Stored records ▸
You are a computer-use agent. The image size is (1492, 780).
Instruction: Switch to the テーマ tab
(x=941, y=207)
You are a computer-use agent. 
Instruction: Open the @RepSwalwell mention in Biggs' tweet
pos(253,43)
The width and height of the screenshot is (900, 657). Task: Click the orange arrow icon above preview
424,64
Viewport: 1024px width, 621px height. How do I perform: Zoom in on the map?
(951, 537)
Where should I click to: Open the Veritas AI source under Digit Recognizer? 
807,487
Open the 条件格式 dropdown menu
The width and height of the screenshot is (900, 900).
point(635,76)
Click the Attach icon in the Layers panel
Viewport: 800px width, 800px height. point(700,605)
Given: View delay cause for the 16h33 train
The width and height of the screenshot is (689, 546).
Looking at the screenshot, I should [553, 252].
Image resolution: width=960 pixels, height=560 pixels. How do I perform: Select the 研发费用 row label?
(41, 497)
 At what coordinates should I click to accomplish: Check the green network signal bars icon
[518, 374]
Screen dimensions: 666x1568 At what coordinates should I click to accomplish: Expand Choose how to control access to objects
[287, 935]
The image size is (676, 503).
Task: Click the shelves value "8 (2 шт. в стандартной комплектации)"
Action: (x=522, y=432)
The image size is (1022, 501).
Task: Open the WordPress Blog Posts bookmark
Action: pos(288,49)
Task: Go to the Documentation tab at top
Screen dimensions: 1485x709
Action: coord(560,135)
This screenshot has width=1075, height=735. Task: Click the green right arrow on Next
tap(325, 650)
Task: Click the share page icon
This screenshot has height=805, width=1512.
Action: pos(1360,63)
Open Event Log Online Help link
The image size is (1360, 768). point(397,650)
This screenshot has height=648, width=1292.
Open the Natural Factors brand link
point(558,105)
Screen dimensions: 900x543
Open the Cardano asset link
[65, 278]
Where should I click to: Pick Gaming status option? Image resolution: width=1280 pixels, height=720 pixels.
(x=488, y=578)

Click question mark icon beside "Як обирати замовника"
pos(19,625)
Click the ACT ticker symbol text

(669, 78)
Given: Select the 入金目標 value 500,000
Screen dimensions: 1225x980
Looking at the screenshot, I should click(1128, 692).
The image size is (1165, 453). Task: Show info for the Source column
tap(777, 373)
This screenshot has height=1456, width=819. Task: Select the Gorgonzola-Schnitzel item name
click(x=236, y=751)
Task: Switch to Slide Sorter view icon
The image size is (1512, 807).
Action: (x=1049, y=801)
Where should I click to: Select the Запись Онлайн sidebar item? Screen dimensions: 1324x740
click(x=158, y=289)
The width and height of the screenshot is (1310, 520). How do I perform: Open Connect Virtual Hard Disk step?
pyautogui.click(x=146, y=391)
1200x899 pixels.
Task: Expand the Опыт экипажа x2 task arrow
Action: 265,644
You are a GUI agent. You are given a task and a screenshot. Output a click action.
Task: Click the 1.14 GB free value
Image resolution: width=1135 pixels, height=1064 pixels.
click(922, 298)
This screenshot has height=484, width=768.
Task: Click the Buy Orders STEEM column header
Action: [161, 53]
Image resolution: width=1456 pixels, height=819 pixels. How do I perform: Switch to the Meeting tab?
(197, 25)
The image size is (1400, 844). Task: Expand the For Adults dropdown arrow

EXERCISE ▸
When a line in the data holds the word "agent", show that line.

EXERCISE ANSWER ▸
You are a computer-use agent. The image size is (1492, 780).
You are a computer-use agent. 
You are a GUI agent. You are given a task and a screenshot. Output a click action.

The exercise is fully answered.